[Start of Attachment]

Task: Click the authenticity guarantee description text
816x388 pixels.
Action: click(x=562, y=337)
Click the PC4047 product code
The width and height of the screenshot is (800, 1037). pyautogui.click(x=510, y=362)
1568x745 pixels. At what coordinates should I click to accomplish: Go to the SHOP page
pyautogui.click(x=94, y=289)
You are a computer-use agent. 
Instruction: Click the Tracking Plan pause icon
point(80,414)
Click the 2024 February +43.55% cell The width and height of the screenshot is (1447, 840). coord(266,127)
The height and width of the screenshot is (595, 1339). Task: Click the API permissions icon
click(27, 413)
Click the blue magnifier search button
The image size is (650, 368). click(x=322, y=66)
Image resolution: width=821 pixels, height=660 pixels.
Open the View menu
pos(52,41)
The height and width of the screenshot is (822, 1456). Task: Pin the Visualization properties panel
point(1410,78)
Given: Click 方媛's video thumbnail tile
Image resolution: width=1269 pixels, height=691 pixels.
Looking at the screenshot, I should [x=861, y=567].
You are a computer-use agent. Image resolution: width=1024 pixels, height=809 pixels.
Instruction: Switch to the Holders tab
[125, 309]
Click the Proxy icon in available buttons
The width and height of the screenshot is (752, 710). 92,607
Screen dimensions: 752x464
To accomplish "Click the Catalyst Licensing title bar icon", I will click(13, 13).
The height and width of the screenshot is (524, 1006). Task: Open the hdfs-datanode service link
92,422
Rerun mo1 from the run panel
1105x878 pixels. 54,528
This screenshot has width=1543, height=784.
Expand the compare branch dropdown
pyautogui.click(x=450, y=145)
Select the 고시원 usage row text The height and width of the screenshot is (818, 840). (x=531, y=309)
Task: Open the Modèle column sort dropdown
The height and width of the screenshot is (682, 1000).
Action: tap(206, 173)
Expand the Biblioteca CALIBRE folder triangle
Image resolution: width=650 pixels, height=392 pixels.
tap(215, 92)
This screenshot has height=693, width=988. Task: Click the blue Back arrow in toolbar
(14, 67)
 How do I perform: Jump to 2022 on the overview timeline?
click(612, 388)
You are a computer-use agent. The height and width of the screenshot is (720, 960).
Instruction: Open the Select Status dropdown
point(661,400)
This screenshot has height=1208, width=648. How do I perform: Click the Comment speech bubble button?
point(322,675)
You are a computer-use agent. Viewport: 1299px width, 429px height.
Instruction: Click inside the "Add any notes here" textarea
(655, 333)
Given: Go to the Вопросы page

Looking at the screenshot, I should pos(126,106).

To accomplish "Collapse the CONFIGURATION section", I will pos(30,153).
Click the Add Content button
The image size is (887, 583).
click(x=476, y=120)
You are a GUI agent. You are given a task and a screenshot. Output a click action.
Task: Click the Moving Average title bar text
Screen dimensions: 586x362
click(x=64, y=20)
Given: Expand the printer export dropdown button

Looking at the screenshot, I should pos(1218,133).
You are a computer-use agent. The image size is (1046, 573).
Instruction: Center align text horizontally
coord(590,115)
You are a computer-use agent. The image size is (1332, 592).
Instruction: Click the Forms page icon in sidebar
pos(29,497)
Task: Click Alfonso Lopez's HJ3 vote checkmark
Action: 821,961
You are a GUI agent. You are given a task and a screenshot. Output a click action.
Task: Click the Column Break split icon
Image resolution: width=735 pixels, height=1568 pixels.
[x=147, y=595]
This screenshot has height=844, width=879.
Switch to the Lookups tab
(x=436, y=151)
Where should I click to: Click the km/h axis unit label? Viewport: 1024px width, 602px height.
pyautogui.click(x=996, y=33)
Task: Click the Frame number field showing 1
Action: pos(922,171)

[End of Attachment]

About this exercise: Restate each line of the records above without any deviation.

Result:
Task: Click the authenticity guarantee description text
816x388 pixels.
Action: click(x=562, y=337)
Click the PC4047 product code
The width and height of the screenshot is (800, 1037). pyautogui.click(x=510, y=362)
1568x745 pixels. At what coordinates should I click to accomplish: Go to the SHOP page
pyautogui.click(x=94, y=289)
You are a computer-use agent. 
Instruction: Click the Tracking Plan pause icon
point(80,414)
Click the 2024 February +43.55% cell The width and height of the screenshot is (1447, 840). coord(266,127)
The height and width of the screenshot is (595, 1339). Task: Click the API permissions icon
click(27, 413)
Click the blue magnifier search button
The image size is (650, 368). click(x=322, y=66)
Image resolution: width=821 pixels, height=660 pixels.
Open the View menu
pos(52,41)
The height and width of the screenshot is (822, 1456). Task: Pin the Visualization properties panel
point(1410,78)
Given: Click 方媛's video thumbnail tile
Image resolution: width=1269 pixels, height=691 pixels.
Looking at the screenshot, I should [x=861, y=567].
You are a computer-use agent. Image resolution: width=1024 pixels, height=809 pixels.
Instruction: Switch to the Holders tab
[125, 309]
Click the Proxy icon in available buttons
The width and height of the screenshot is (752, 710). 92,607
Screen dimensions: 752x464
To accomplish "Click the Catalyst Licensing title bar icon", I will click(13, 13).
The height and width of the screenshot is (524, 1006). Task: Open the hdfs-datanode service link
92,422
Rerun mo1 from the run panel
1105x878 pixels. 54,528
This screenshot has width=1543, height=784.
Expand the compare branch dropdown
pyautogui.click(x=450, y=145)
Select the 고시원 usage row text The height and width of the screenshot is (818, 840). (x=531, y=309)
Task: Open the Modèle column sort dropdown
The height and width of the screenshot is (682, 1000).
Action: tap(206, 173)
Expand the Biblioteca CALIBRE folder triangle
Image resolution: width=650 pixels, height=392 pixels.
tap(215, 92)
This screenshot has height=693, width=988. Task: Click the blue Back arrow in toolbar
(14, 67)
 How do I perform: Jump to 2022 on the overview timeline?
click(612, 388)
You are a computer-use agent. The height and width of the screenshot is (720, 960).
Instruction: Open the Select Status dropdown
point(661,400)
This screenshot has height=1208, width=648. How do I perform: Click the Comment speech bubble button?
point(322,675)
You are a computer-use agent. Viewport: 1299px width, 429px height.
Instruction: Click inside the "Add any notes here" textarea
(655, 333)
Given: Go to the Вопросы page

Looking at the screenshot, I should pos(126,106).

To accomplish "Collapse the CONFIGURATION section", I will pos(30,153).
Click the Add Content button
The image size is (887, 583).
click(x=476, y=120)
You are a GUI agent. You are given a task and a screenshot. Output a click action.
Task: Click the Moving Average title bar text
Screen dimensions: 586x362
click(x=64, y=20)
Given: Expand the printer export dropdown button

Looking at the screenshot, I should pos(1218,133).
You are a computer-use agent. The image size is (1046, 573).
Instruction: Center align text horizontally
coord(590,115)
You are a computer-use agent. The image size is (1332, 592).
Instruction: Click the Forms page icon in sidebar
pos(29,497)
Task: Click Alfonso Lopez's HJ3 vote checkmark
Action: 821,961
You are a GUI agent. You are given a task and a screenshot. Output a click action.
Task: Click the Column Break split icon
Image resolution: width=735 pixels, height=1568 pixels.
[x=147, y=595]
This screenshot has height=844, width=879.
Switch to the Lookups tab
(x=436, y=151)
Where should I click to: Click the km/h axis unit label? Viewport: 1024px width, 602px height.
pyautogui.click(x=996, y=33)
Task: Click the Frame number field showing 1
Action: pos(922,171)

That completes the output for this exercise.